Sierra County () is a county located in the U.S. state of California. As of the 2020 census, the population was 3,236, making it California's second-least populous county. The county seat is Downieville; the sole incorporated city is Loyalton. The county is in the Sierra Nevada, northeast of Sacramento on the border with Nevada.

History
Sierra County was formed from parts of Yuba County in 1852. The county derives its name from the Sierra Nevada.

Prior to the California Gold Rush, the area was home to both the Maidu and the Washoe peoples. They generally summered in the higher elevations to hunt and fish, and returned to lower elevations for the winter months. After the discovery of gold in the Sierra foothills sparked the California Gold Rush, more than 16,000 miners settled in Sierra County between 1848 and 1860. Most mining settlements in the county sprung up along the North and Middle Forks of the Yuba River, both of which had rich deposits of gold. While some of the mining boom towns faded away once gold fever died down, other settlements such as Downieville and Sierra City have remained.

Notable gold nuggets found in the county include a 26.5 pound specimen, avoirdupois, found by a group of sailors at Sailor Ravine, two miles above Downieville. A 51-pound specimen was found in 1853 by a group of Frenchmen in French Ravine. The 106 pound Monumental Nugget was found in Sept. 1869 at Sierra City.

The Bald Mountain drift mine in Forest City was founded in Aug. 1864, and was the largest of its kind in the state at the time. The Bald Mountain Extension was located in 1874 east of Forest. The Monte Cristo Mine was located in 1854. The largest quartz-mine is the Sierra Buttes Gold Mine was located in 1850 near Sierra City. The Gold Bluff Mine was located near Downieville in 1854. By 1880 the county was "crushing" 70,000 tons of quartz and had 266 miles of mining ditches.

Geography
Sierra County, California is a vast and beautiful area that covers 962 square miles according to the U.S. Census Bureau. The county comprises of 953 square miles of land and 9 square miles of water. The county is located in the Sierra Nevada, known for its rugged mountain ranges and picturesque landscapes. The county is known for its natural beauty and rich history, providing a diverse range of landscapes, from rugged mountains to lush forests, tranquil lakes, and streams, and much more.
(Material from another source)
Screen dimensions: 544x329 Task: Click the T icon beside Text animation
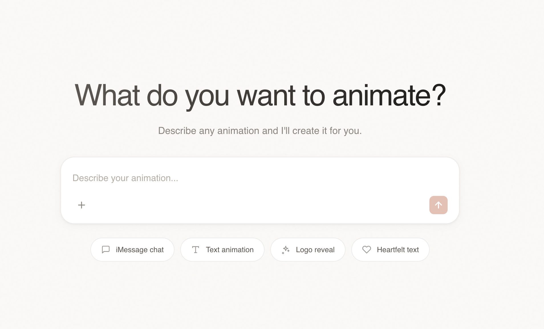(196, 250)
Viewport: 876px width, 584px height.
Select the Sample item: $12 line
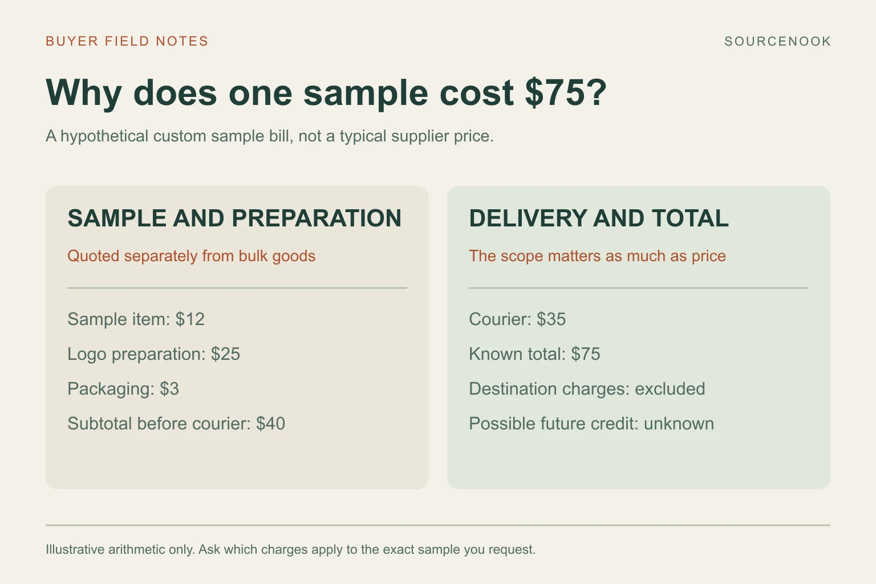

The area is a great place for outdoor enthusiasts, with opportunities for hiking, fishing, hunting, and exploring the natural wonders of the Sierra Nevada.

Adjacent counties
 Nevada County, California - south
 Yuba County, California - west
 Plumas County, California - north
 Lassen County, California - northeast
 Washoe County, Nevada - east

National protected areas
 Plumas National Forest (part)
 Tahoe National Forest (part)
 Toiyabe National Forest (part)

Politics and government 
Because Loyalton is Sierra County's most populous municipality and its only incorporated city, generally half of the meetings of the county's board of supervisors are held in Downieville and the other half are held in Loyalton.  The county is governed by the five-member Sierra County Board of Supervisors, consisting of the following members as of August 2021.
 District One (Downieville, Goodyears' Bar, Pike, Alleghany): Lee Adams, Chairman
 District Two (Sierra City, Bassetts, Verdi): Peter W. Huebner
 District Three (Calpine, Sattley, Sierraville): Paul Roen
 District Four (Loyalton): Terry LeBlanc
 District Five (Sierra Brooks): Sharon Dryden

Law enforcement is provided by the Sierra County Sheriff's Department, headed by current Sierra County Sheriff-Coroner Michael "Mike" Fisher.  Due to the county's sparse population and geographical obstacles, the Sheriff's Department operates a substation in Loyalton in addition to their main headquarters in Downieville.

Voter registration statistics

Cities by population and voter registration

Overview 
Sierra County at one time had favored the Democratic party in presidential elections and was one of few counties in California to be won by George McGovern. In more recent times it is a strongly Republican county in presidential and congressional elections. The last Democrat to win a majority in the county was Jimmy Carter in 1976.

  
  
  
  
  
  
  
  
  
  
  
  
  
  
  
  
  
  
  
  
  
  
  
  
  
  
  
  
  
  
  

On November 4, 2008, Sierra County voted 64.2% for Proposition 8, which amended the California Constitution to ban same-sex marriages.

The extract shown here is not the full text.